Короткая задача A> Назовите все пары противоположностей, которыми, согласно тексту о театре кукол, привык мыслить театр кукол.
Короткая задача B> Повторите слово в слово кусок текста о театре кукол от слов «Родителями современной куклы-актера» до слов «драматургических, и режиссерских.» включительно.
Короткая задача C> Подхватите текст о театре кукол и продолжите его после последнего предложения.

Текст>
'''
ТЕНЬ МАРИОНЕТКИ
Э. Гофмана есть такая повесть — «Необыкновенные страдания одного директора театра». В ней устами главного персонажа описана модель театра-утопии, где не плетут интриг и не затевают скандалов, где слово режиссера — закон, а дружная актерская команда справляется с любыми задачами. В финале герой-рассказчик раскрывает своему изумленному собеседнику тайну этой фантастической труппы: то оказался ансамбль марионеток...
«Идеальному театру» нашего города в нынешнем сезоне исполнилось 75 лет. Но вести счет годам и думать о возрастном соответствии здесь привыкли не только в дни юбилеев. Представление об этапах становления личности лежит в основе мышления художника-кукольника, адресатом которого является дифференцированный по возрасту зритель. Возраст-метафора самого театра определяется словом «детство», если, конечно, вкладывать в это понятие универсальный смысл. Романтики считали, что в детях дается как бы этимологизация всей жизни, ее первоисточник. Обнаружить в себе ребенка — значит обрести изначальную целостность, прийти к обновлению. Культ детства на поздних этапах исторического развития — есть великая зрелость.
Екатеринбургский театр кукол в поисках дороги к детским сердцам сумел заметно «повзрослеть». Здесь научились говорить языком Шекспира и Достоевского и сочетать игру кукол с драматической игрой живых актеров. Здесь нет ни одного лишнего голоса и случайно поставленной пьесы. Одним словом, все как в гофмановской повести — образцовый жанр.
Родителями современной куклы-актера были балагур Петрушка, промышлявший на ярмарках скабрезными шуточками, и Марионетка-отшельница, служившая древним богам. Храм и площадь, мистерия и карнавал, притча и фарс — театр кукол привык мыслить антиномиями. Лишенная тела, кукла жива лишь душой и голосом, сфера ее обитания — пространство мифа, сверхобобщенных категорий и игровое пространство, стихия смеха. Советские кукольники во главе с С. Образцовым в Москве и Е. Деммени в Ленинграде любили задействовать именно пародийные способности своих «актеров», в ходу был жанр сатиры и дружеского шаржа — спектакли «с веселым характером» и сейчас составляют основу репертуара столичных театров. Екатеринбургский театр избрал альтернативный путь — он дал жить лиричной кукольной душе, доверил кукле амплуа мифического персонажа. Это потребовало новых усилий — и драматургических, и режиссерских.
'''
Сохранённые записи>
'''
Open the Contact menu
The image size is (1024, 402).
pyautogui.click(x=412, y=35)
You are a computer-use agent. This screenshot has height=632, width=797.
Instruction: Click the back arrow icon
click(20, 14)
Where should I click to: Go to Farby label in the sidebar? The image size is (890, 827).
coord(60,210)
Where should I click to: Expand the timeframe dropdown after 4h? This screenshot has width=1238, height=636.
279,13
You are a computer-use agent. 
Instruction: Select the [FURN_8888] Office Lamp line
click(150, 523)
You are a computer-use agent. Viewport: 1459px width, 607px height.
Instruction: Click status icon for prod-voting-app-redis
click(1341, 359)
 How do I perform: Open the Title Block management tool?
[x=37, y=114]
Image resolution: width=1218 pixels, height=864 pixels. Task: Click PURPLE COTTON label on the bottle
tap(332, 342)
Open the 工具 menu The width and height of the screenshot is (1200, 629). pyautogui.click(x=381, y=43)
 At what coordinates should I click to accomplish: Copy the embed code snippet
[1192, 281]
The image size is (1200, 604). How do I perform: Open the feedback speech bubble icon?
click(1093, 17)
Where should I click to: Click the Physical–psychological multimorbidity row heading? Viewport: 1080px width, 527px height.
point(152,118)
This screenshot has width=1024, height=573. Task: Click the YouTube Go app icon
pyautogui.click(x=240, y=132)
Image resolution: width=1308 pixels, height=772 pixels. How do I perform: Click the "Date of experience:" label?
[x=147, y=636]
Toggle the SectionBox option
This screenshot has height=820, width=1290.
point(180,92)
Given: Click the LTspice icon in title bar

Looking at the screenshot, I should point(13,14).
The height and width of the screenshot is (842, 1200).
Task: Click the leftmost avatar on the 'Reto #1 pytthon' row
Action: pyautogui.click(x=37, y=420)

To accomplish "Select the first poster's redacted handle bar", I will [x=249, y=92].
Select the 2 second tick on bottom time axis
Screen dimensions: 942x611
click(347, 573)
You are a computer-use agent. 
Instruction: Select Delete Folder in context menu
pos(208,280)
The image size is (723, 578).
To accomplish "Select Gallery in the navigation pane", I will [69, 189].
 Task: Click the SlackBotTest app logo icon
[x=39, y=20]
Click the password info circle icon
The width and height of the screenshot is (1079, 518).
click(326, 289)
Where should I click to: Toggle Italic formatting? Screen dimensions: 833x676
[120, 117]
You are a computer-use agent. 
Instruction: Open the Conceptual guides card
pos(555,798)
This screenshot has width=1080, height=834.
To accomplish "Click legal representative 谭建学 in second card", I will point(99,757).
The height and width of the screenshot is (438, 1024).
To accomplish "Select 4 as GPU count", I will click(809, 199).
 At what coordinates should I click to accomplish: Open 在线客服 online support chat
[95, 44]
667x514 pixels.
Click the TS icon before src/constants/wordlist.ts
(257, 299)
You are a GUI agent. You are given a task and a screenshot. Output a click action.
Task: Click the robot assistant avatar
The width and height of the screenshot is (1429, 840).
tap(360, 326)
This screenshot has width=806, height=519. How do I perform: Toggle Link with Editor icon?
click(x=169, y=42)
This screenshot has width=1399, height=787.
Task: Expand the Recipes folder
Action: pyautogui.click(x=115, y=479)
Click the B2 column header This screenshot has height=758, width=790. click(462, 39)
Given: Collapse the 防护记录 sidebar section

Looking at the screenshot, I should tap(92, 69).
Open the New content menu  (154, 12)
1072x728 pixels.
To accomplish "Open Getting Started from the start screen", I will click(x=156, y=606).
'''
Ответ к заданию A> Храм и площадь, мистерия и карнавал, притча и фарс.

Ответ к заданию B>
Родителями современной куклы-актера были балагур Петрушка, промышлявший на ярмарках скабрезными шуточками, и Марионетка-отшельница, служившая древним богам. Храм и площадь, мистерия и карнавал, притча и фарс — театр кукол привык мыслить антиномиями. Лишенная тела, кукла жива лишь душой и голосом, сфера ее обитания — пространство мифа, сверхобобщенных категорий и игровое пространство, стихия смеха. Советские кукольники во главе с С. Образцовым в Москве и Е. Деммени в Ленинграде любили задействовать именно пародийные способности своих «актеров», в ходу был жанр сатиры и дружеского шаржа — спектакли «с веселым характером» и сейчас составляют основу репертуара столичных театров. Екатеринбургский театр избрал альтернативный путь — он дал жить лиричной кукольной душе, доверил кукле амплуа мифического персонажа. Это потребовало новых усилий — и драматургических, и режиссерских.

Ответ к заданию C>
Достаточно бросить беглый взгляд на перечень постановок театра, чтобы очертить круг литературных предпочтений его режиссеров. Приоритетные позиции здесь занимают авторы, писавшие по высоким образцам мифа: У. Шекспир, Г.Х. Андерсен, Э. Гофман, его последователь В. Гауф, М. Метерлинк и, разумеется, уральский поэт-мифотворец П. Бажов. Фольклорным персонажам отведена роль воспитателей-педагогов, обучающих театральному этикету («Здравствуй, театр!/Три поросенка») и иностранному языку («Теремок INTERNATIONAL»), а из советских разработок отобрана только «культовая» вещь — по выражению С. Образцова, «Чайка» кукольного театра — пьеса-игра «Гусенок» (спектакль «Потешки»). (Даже история Изумрудного города изложена на языке оригинала — сказки Л. Баума, — а не в привычном для нас варианте советского писателя А. Волкова — «Изумрудный город страны OZ», реж. Е. Сивко, П. Овсянников.) Налицо, во-первых, полная ревизия традиционного кукольного репертуара, а во-вторых, явная симпатия к мифологии Нового времени и «задумчивым» жанрам с философской нагрузкой: балладе, сказанию, преданию, лиро-эпической сказке.
Организация творческого процесса в театре — статья особая. Здесь актер может попробовать себя в качестве постановщика, а художник — выступить в сценической роли. Такие внутренние миграции превращают коллектив в подобие оркестра, играющего сложное полифоническое произведение, рождают почву для диалога, а, кроме того, расширяют горизонт зрения каждого члена труппы, заставляя мыслить многоуровнево.
Специфика жанра кукольной постановки выдвигает фигуру художника-сценографа на передний план.
Потому первое слово — о них, знатоках и демиургах кукольной души. Главный художник театра Юлия Селаври работает в паре с разными режиссерами, находя для воплощения их идей всегда новые пластические формы. Частое включение в сегодняшний спектакль игры актеров «живого плана» заставило забыть о прежней статичности ширмы — старинной константы кукольной сцены. Сегодня она подвергается бесчисленным трансформациям, работая на развитие художественного образа.
Обоснование всех постановок Селаври — драматургический материал. Видимо, особые трудности написания «кукольных» пьес делают художников и режиссеров театра чуткими лингвистами. Это помогает им находить верный зрительный эквивалент звучащему слову.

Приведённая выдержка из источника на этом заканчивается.